Published online by Cambridge University Press: 22 February 2023
In the previous chapters, we saw how German film after 1990 offered its viewers intimate and immersive experiences of the Third Reich. But cinema and television also approached dictatorship, war, and genocide as historical experiences in the process of becoming public legacies. Such productions explore the impact that the Nazi past continues to have on the present and assess its relevance for the future. As the question mark in the title of this chapter indicates, the question is whether the legacies presented in postreunification German film about the Third Reich unite or divide, and where the boundaries between those united or divided by them lie. For this purpose, the chapter places cinema and television in the context of the debates about national identity and collective belonging that resurfaced in Germany after 1990. The two media have both reflected and influenced these debates, defining the legacy of the Nazi past in contrasting ways.

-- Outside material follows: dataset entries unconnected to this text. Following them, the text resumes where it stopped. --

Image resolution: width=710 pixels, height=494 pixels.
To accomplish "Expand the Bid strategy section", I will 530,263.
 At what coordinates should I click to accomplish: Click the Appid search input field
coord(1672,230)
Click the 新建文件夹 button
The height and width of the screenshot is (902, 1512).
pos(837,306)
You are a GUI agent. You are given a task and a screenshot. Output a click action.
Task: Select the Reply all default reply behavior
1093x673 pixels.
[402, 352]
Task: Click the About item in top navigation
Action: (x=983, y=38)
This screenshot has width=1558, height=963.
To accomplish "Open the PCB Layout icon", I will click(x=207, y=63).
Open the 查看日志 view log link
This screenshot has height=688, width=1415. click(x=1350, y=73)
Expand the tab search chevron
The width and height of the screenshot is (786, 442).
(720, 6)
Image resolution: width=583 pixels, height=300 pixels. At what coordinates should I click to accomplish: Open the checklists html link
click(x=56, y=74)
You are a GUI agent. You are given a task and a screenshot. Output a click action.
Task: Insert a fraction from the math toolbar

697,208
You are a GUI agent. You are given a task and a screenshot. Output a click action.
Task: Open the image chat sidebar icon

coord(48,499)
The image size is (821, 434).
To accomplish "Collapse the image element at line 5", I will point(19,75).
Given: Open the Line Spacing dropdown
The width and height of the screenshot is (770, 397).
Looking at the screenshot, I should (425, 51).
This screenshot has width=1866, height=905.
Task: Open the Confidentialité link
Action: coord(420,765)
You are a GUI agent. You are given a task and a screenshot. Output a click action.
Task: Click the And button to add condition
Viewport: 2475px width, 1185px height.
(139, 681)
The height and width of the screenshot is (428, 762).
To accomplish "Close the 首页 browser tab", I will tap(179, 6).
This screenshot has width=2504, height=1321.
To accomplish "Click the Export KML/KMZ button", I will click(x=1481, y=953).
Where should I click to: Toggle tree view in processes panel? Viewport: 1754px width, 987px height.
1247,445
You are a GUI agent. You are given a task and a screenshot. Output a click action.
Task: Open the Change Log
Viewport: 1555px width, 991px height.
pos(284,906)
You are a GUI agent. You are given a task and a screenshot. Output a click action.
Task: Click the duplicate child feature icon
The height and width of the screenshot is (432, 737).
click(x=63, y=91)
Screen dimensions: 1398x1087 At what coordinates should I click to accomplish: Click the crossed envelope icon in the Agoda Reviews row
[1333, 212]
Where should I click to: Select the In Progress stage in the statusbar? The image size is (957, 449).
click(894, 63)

A contested yet crucial term in German debates about the legacy of the Nazi past is “Normalisierung” (normalization). The term originated in the early years of Helmut Kohl’s chancellorship, characterizing the attempt to normalize, and, according to its critics, relativize the position of the Third Reich in German history. Normalization sought a rehabilitation of national identity toward the inside, and Germany’s acknowledgement as a country like any other toward the outside. According to Paul Cooke and Stuart Taberner, German reunification both reaffirmed and transformed the effort to normalize Germany’s self-image and role in the world. In foreign politics, “Normalisierung” aimed at Germany’s recognition as “an esteemed friend of its former enemies” and “a country which had learnt from its past and successfully aligned itself with liberal, democratic values.” The Schröder government of the Berlin Republic continued the process of normalizing German history and identity, albeit from a different generational and political background. In 1998, Gerhard Schröder famously encapsulated a new “Unbefangenheit” (unselfconsciousness) toward the Nazi past in his vision of the Holocaust Memorial in Berlin as “ein Ort, an den man gerne geht” (a place to which one likes to go). In fact, what Cooke and Taberner recognize as one of Schröder’s major achievements is the promotion of a less troubled attitude toward the national past and being German.